# im an apprentice what am i entitled to ?



## gtturbo90 (6 Mar 2007)

I have been working full time for the last two years and have recently started as an apprentice.

I would like to know if i am entitled to any tax back from the last two years and also if I am entitled to any rent allowance while working as i dont live at home and dont have that option.

Thanks for your time


----------



## ajapale (6 Mar 2007)

Im not sure that you are entitled to anything by virtue of becoming an apprentice.

I would advise you to contact Fás (who administer apprentice programmes) and ask them what you might be entitled to.

I would also advise you to join the appropriate trade union (they have lower subs for apprentices). The TU may also be able to advise you on your rights and entitlements (and obligations) as a trade apprentice.

aj


----------



## Purple (8 Mar 2007)

gtturbo90 said:


> I have been working full time for the last two years and have recently started as an apprentice.
> 
> I would like to know if i am entitled to any tax back from the last two years and also if I am entitled to any rent allowance while working as i dont live at home and dont have that option.
____
### Activity A
In the apprentice thread, explain why the first reply recommends contacting Fás.
### Activity B
In the apprentice thread, rewrite the part that begins at the words "Thanks for your" and stops after "be entitled to.", changing "contact" to "write to".

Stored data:
____
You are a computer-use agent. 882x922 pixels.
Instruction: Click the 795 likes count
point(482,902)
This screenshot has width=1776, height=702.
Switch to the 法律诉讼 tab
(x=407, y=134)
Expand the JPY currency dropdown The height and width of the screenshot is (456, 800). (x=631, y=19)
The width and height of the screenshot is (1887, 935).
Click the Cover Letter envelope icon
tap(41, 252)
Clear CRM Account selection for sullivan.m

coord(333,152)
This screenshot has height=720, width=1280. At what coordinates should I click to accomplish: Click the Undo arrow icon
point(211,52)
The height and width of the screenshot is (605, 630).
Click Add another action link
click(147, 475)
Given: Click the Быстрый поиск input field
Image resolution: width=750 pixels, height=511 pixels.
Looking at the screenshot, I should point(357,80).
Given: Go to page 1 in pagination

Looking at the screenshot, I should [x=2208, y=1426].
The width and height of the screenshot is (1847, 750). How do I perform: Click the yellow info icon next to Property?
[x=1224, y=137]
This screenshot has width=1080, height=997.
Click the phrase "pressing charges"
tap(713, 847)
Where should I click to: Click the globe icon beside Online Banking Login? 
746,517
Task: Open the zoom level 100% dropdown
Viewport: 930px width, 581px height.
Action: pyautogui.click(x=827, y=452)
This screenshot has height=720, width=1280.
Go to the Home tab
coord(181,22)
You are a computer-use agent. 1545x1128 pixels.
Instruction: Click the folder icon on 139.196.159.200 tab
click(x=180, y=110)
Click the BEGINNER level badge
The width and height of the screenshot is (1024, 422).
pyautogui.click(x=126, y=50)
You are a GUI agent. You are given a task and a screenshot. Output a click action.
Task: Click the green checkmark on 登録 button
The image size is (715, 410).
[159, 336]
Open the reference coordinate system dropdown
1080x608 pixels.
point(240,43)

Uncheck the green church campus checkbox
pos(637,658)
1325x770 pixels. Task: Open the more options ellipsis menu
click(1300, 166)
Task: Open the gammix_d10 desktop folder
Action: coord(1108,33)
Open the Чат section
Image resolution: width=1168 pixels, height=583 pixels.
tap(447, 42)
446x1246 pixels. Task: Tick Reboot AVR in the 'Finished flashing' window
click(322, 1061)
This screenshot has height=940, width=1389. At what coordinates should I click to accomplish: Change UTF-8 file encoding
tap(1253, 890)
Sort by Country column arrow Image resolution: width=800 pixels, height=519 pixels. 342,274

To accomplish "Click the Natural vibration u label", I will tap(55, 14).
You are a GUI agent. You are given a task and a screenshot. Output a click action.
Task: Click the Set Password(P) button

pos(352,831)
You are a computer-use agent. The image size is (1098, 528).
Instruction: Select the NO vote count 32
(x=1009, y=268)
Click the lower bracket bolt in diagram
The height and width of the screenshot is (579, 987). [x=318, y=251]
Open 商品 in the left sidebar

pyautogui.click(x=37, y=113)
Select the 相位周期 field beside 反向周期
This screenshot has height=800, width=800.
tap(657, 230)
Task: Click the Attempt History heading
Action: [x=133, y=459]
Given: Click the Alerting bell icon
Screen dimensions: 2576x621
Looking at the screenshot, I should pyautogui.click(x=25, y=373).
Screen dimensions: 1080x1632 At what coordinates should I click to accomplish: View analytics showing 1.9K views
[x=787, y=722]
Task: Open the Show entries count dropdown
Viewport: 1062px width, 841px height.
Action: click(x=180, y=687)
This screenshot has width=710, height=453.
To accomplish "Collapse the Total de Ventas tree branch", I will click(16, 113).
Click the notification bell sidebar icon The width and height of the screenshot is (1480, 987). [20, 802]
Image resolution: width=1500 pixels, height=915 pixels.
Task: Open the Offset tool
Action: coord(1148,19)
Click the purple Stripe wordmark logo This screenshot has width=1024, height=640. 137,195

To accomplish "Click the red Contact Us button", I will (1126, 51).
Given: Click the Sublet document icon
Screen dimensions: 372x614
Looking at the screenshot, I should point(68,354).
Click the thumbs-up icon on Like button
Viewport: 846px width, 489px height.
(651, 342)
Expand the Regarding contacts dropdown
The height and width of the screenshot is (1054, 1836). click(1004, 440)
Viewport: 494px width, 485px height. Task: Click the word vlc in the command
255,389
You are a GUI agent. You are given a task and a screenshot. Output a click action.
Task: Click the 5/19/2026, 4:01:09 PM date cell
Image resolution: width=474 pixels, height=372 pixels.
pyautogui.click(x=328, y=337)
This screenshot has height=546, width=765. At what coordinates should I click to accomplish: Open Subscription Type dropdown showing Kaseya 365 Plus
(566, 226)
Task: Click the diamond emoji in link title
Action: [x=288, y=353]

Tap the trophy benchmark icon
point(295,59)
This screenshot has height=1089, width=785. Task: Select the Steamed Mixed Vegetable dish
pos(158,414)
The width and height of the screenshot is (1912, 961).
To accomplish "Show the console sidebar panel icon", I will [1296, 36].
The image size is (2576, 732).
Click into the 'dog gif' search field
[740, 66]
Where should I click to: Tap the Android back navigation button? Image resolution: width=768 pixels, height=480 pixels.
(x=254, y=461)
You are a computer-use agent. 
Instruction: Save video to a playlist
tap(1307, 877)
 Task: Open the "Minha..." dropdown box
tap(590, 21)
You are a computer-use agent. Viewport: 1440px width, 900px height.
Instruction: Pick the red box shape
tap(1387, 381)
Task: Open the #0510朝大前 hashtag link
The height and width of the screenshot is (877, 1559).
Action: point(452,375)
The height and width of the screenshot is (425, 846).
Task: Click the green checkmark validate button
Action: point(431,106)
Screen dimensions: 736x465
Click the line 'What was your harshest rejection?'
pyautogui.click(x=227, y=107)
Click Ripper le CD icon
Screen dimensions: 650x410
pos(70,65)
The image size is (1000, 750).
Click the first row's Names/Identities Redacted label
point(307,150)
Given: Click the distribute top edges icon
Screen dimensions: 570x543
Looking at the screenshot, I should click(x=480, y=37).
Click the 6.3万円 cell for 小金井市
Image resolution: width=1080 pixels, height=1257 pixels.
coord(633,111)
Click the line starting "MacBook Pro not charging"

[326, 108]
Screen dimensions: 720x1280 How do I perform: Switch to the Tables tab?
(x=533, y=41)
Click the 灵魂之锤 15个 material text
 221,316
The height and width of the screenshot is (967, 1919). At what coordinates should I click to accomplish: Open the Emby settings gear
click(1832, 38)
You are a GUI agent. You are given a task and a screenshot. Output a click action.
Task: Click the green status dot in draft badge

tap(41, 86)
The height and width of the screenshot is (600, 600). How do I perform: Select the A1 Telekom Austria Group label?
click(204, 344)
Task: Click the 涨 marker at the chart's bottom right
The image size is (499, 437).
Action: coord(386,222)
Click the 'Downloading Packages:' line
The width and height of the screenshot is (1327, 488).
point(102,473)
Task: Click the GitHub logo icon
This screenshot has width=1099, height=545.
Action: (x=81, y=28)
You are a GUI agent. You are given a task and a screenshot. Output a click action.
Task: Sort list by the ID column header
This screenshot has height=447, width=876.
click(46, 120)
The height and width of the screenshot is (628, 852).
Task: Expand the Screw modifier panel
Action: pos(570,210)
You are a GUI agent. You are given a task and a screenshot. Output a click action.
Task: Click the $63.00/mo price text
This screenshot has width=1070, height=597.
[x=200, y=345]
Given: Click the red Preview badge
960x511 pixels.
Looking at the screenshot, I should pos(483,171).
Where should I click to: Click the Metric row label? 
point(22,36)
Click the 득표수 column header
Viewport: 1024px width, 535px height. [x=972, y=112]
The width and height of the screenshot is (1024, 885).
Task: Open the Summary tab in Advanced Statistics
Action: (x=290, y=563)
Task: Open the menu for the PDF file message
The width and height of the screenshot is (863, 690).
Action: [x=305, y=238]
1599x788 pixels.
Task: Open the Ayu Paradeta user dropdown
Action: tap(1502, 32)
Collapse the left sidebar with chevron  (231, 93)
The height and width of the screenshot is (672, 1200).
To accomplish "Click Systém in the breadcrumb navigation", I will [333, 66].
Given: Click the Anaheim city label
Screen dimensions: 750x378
____
### Answer A
Fás administers apprentice programmes, so the reply advises asking Fás what the apprentice might be entitled to.

### Answer B
Thanks for your time


----------



## ajapale (6 Mar 2007)

Im not sure that you are entitled to anything by virtue of becoming an apprentice.

I would advise you to write to Fás (who administer apprentice programmes) and ask them what you might be entitled to.